Friday, October 3, 2014

Governor Beauford Jester of Corsicana

"Lone Star Historian 2" is a blog about the travels and activities of the State Historian of Texas during his second year. Bill O'Neal was appointed to a two-year term by Gov. Rick Perry on August 22, 2012, at an impressive ceremony in the State Capitol. Bill is headquartered at Panola College (www.panola.edu) in Carthage, where he has taught since 1970. For more than 20 years Bill conducted the state's first Traveling Texas History class, a three-hour credit course which featured a 2,100-mile itinerary. In 2000 he was awarded a Piper Professorship, and in 2012 he received the Lifetime Achievement Award from the Wild West Historical Association. Bill has published over 40 books, almost half about Texas history subjects, and in 2007 he was named Best Living Non-Fiction Writer by True West Magazine. In 2013 he was awarded an honorary Doctor of Letters degree by his alma mater, Texas A&M University - Commerce. 



Kinsloe House
On the first day of October I drove to Corsicana, my home town, to deliver a program at the Kinsloe House. For more than seven decades the Kinsloe House has been the home of several women’s organizations. The Kinsloe House also has hosted countless wedding receptions, high school reunions, banquets, and assorted other social and cultural events. I had been contacted by Margaret Thomas on behalf of Navarro County Women's Club. Margaret asked me to present a program on some aspect of Corsicana history, and I suggested Gov. Beauford Jester, a native son of Corsicana and the only Texas governor to die in office.
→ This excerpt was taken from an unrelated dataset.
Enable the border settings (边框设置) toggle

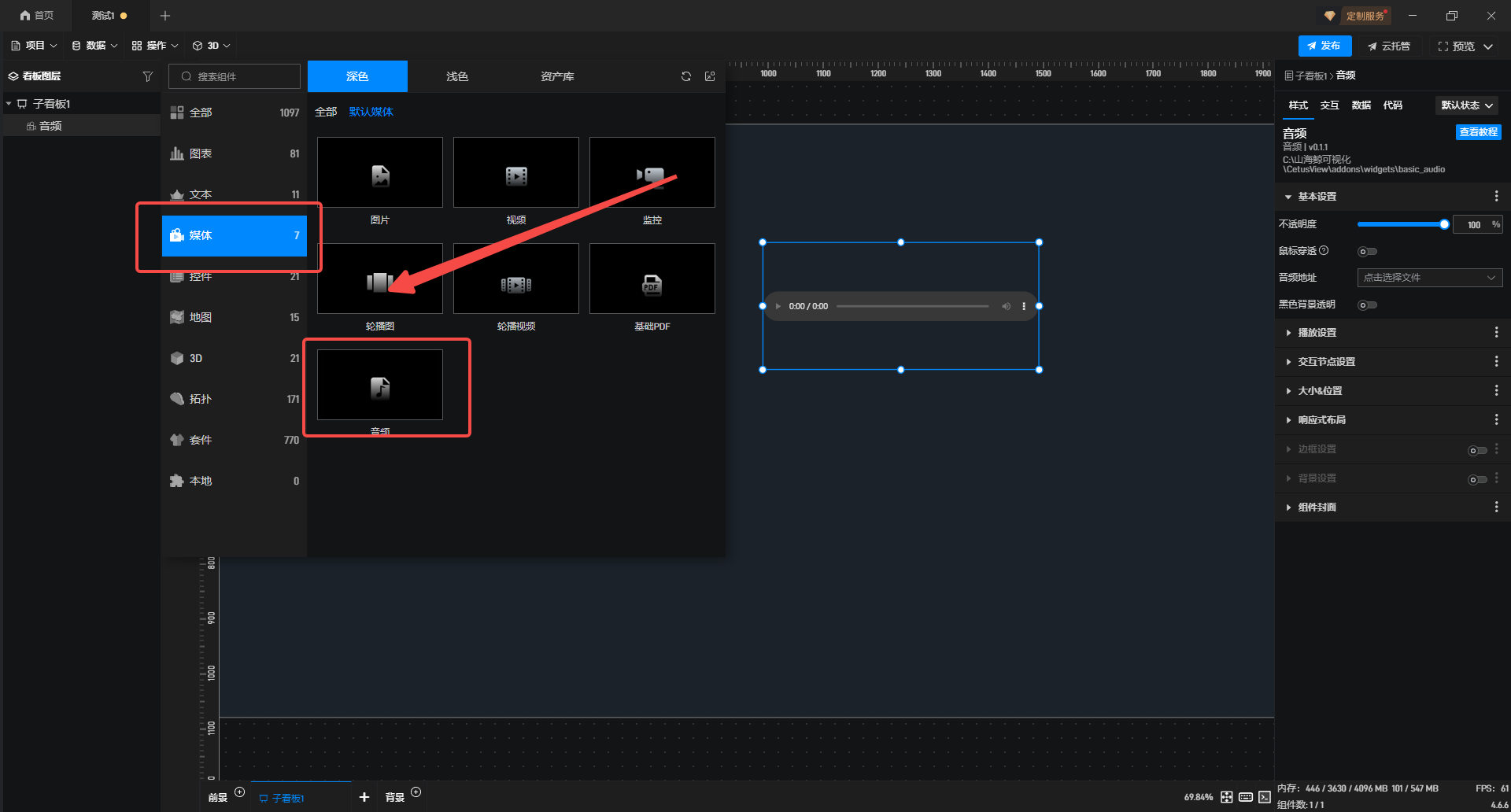[1477, 450]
Nearly 100 people jammed into the Kinsloe House dining area. The crowd included many old friends, as well as my daughter, Dr. Shellie O’Neal, chair of the Drama Department at Navarro College. The event was scheduled for noon on Wednesday. I arrived early, and I had a grand time visiting with everyone. We enjoyed a delicious lunch, and Margaret provided me with a gracious introduction.
With Dr. Shellie O'Neal
With former schoolmates
Introduction by Margaret Thomas
I prefaced my remarks, as I often do, with an explanation about the office of Texas State Historian. I was proud to relate that the Selection Committee has asked me to serve a second term. I will be sworn in at a public ceremony on the campus of Panola College on Wednesday at 3 PM on October 22. I pointed out that my love of history was developed in Corsicana, with excellent school teachers and a welcoming public library staff. My great-grandparents brought their family from Mississippi to a new home in Navarro County in a covered wagon in 1881. My grandmother, who was seven years old during the wagon train trek, repeatedly told me the story of the great adventure of her childhood. Her older brother, R.R. Owen, grew up to become a Corsicana attorney and county judge.
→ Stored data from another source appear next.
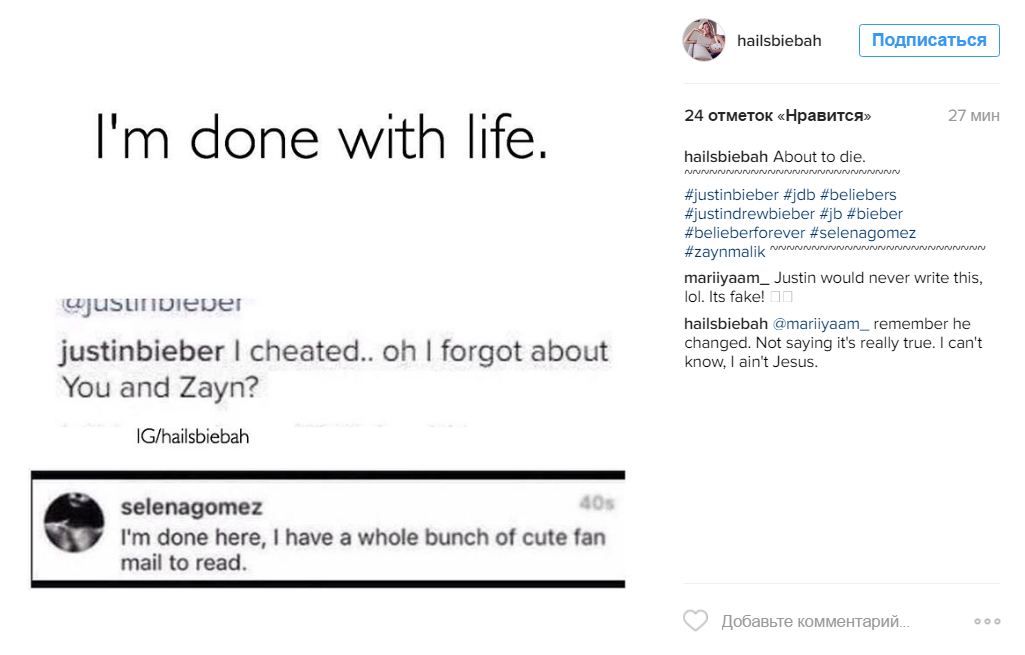Image resolution: width=1025 pixels, height=655 pixels.
Task: Click the hailsbiebah profile avatar
Action: (703, 40)
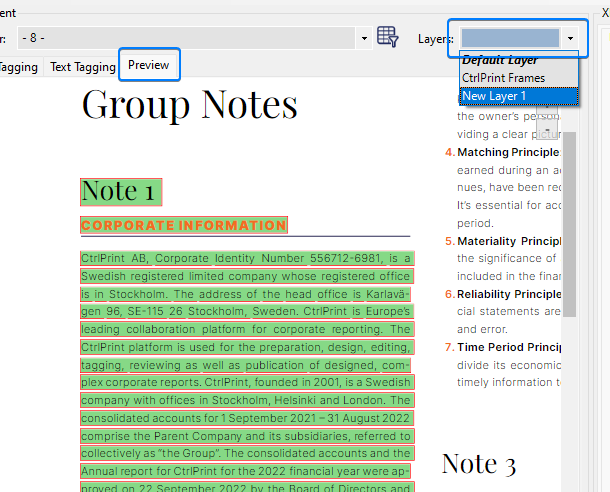This screenshot has width=610, height=492.
Task: Select the CORPORATE INFORMATION tagged heading
Action: click(184, 226)
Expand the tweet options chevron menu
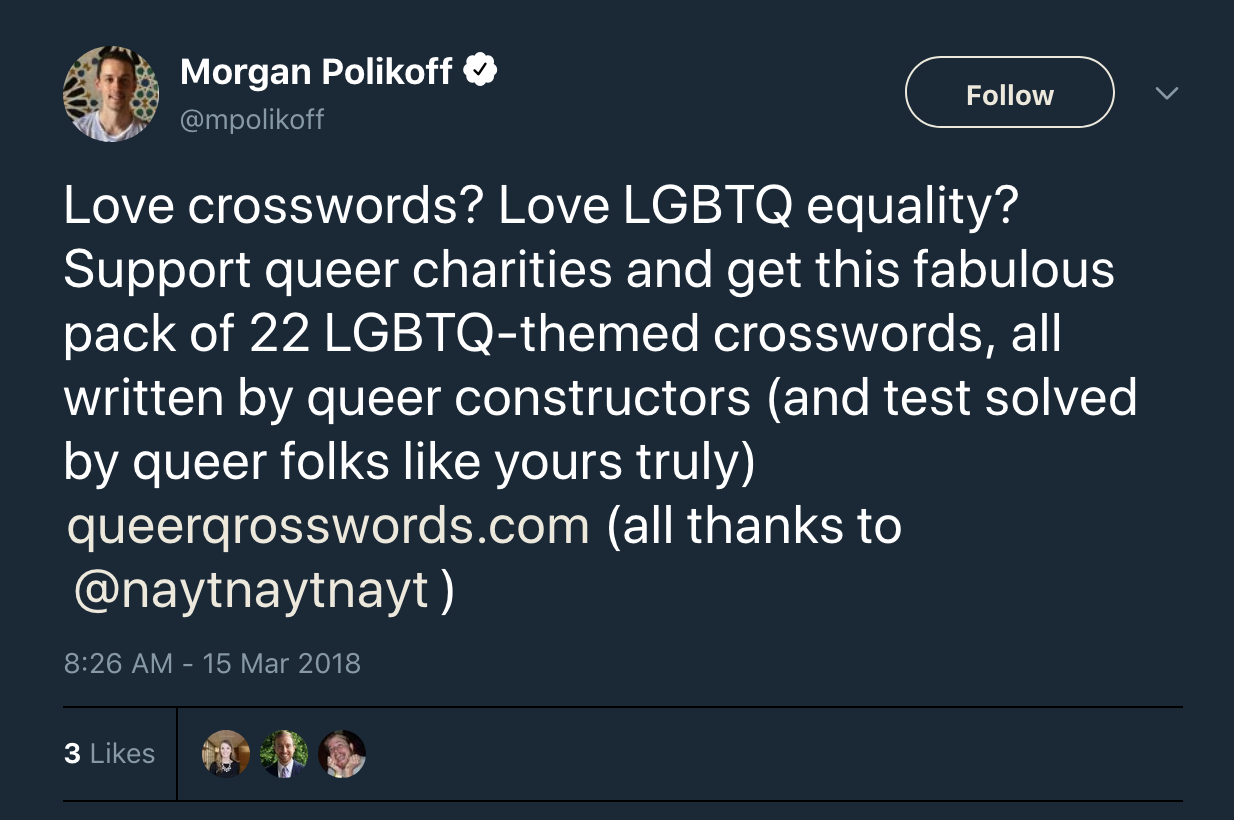Screen dimensions: 1234x820 pos(1167,92)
During the 1890s the first oil field and oil refinery west of the Mississippi River was developed in Corsicana. Desperado John Wesley Hardin, hiding out with relatives near Corsicana, taught a term in a rural school. The home of Major John B. Jones, commander of the famed Frontier Battalion of Texas Rangers, was a horse ranch in western Navarro County. The Corsicana Oilers won the 1902 Texas League championship, establishing records that still stand in professional baseball. Victorian homes, commercial structures, and historic churches offer tangible reminders of the past. And Corsicana was the home of a handsome and able governor.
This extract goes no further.